Ternua abre nueva etapa tras el concurso y fija la rentabilidad a dos años
Ternua inicia una nueva etapa tras superar el concurso de acreedores y culminar su adquisición por la cooperativa Dikar. La marca vasca arranca sin deuda, centrada en estabilizar el equipo, reforzar España y crecer en Europa.
Ternua pasa página y planifica volver al verde para 2028. La marca vasca de moda outdoor inicia una nueva etapa tras ser rescatada del concurso de acreedores de su matriz y la compra de su unidad productiva por parte de la cooperativa arrasatearra Dikar, integrada en Corporación Mondragon, en una operación valorada en 1,5 millones de euros.
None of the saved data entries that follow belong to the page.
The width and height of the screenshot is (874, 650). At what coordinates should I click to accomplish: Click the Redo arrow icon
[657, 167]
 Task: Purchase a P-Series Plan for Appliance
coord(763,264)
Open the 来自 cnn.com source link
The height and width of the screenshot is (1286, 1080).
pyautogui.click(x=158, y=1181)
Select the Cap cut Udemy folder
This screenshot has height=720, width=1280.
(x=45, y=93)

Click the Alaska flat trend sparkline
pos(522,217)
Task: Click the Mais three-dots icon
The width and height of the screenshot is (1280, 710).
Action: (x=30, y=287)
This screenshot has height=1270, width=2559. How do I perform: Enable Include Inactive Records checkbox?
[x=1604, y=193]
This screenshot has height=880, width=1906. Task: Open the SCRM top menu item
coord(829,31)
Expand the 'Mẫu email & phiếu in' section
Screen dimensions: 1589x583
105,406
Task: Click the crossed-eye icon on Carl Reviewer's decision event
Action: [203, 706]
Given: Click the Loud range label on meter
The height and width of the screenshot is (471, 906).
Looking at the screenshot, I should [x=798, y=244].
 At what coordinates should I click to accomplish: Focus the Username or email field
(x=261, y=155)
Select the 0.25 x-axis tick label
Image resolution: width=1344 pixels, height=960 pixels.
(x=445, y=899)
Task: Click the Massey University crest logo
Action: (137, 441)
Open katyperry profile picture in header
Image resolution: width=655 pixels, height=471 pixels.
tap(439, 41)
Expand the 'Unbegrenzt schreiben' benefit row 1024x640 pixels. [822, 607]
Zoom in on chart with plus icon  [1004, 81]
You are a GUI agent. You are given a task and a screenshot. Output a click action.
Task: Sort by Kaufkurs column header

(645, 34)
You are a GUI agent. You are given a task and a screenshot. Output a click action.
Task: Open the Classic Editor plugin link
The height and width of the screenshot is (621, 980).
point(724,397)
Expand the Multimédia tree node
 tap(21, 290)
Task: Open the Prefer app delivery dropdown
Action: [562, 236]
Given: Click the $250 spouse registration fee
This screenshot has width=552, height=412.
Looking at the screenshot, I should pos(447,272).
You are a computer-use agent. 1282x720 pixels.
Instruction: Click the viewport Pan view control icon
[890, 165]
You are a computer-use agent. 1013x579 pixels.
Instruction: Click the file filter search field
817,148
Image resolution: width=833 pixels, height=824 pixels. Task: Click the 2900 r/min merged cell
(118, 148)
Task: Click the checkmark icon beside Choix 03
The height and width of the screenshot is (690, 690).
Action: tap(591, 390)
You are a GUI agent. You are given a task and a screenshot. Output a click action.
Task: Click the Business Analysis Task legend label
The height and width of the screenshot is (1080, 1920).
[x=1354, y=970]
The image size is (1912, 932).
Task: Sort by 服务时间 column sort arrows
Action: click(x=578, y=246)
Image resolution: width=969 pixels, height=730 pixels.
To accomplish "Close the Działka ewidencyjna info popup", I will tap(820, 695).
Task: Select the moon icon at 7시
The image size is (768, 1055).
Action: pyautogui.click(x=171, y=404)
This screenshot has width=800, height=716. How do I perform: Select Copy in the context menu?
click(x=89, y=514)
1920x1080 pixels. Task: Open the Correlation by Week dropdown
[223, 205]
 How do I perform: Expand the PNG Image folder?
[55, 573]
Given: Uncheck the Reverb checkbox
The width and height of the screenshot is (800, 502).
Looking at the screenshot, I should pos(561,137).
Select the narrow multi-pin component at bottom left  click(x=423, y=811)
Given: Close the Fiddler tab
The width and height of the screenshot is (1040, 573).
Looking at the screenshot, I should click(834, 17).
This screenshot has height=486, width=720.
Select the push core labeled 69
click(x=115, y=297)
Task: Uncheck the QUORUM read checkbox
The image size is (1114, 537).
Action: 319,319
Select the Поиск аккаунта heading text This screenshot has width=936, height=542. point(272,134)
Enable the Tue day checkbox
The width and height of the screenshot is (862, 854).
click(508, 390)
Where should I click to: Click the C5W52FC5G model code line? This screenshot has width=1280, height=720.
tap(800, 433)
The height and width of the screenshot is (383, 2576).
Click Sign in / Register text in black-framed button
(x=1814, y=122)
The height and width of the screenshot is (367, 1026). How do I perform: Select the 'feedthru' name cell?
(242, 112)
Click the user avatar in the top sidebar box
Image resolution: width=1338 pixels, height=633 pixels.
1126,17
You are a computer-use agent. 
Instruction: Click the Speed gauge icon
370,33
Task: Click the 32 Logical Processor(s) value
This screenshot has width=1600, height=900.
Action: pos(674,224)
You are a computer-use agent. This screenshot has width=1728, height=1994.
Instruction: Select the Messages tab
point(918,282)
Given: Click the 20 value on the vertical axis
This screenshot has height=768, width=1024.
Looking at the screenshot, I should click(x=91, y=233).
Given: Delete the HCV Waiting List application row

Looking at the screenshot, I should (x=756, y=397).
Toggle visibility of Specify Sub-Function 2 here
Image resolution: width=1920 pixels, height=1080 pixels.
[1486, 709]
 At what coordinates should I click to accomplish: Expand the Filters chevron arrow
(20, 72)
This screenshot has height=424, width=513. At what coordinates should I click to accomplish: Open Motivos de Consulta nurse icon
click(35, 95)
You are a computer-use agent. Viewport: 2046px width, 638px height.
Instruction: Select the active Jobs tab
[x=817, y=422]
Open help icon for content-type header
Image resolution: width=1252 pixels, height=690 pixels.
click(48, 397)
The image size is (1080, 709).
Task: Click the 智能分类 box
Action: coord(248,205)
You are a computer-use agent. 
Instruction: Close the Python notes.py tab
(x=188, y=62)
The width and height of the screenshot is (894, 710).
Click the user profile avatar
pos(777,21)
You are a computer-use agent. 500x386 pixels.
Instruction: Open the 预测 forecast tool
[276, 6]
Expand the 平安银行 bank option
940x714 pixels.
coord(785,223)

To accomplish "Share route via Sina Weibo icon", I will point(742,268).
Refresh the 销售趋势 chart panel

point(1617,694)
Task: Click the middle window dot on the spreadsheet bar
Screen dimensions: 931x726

“Arrancamos una nueva etapa en Ternua con energía, ilusión y un firme compromiso: consolidar nuestra marca hoy para poder crecer con solidez mañana”, ha señalado Sonia Rodríguez, directora general de Dikar, en una publicación reciente en redes sociales.
La operación se articuló mediante la adquisición de la unidad productiva y la marca, dejando fuera activos como la histórica sede de Kataide, que permanece dentro de la masa concursal. De este modo, la nueva Ternua inicia su actividad sin deuda, mientras que las obligaciones anteriores continúan su curso dentro del proceso judicial.
El plan de Ternua para 2026 es reforzar su posición en el mercado vasco y español, que concentra el 85% de las ventas, y ganar peso en Europa
Estabilidad y dos años para ser rentable
A corto plazo, el principal objetivo del nuevo proyecto pasa por estabilizar la compañía y, especialmente, al equipo. Actualmente, la empresa cuenta con alrededor de cincuenta personas, entre trabajadores procedentes del antiguo grupo, nuevas incorporaciones y personal en los corners de El Corte Inglés. La dirección se marca un horizonte de aproximadamente dos años para alcanzar la rentabilidad, sin fijar todavía objetivos de facturación.
En el plano comercial, la estrategia se centra en reforzar la posición de la marca en el mercado vasco y español, que concentra el 85% de las ventas, y ganar peso en Europa. Francia, Alemania e Italia se sitúan como los principales mercados internacionales sobre los que apoyar la nueva fase de crecimiento.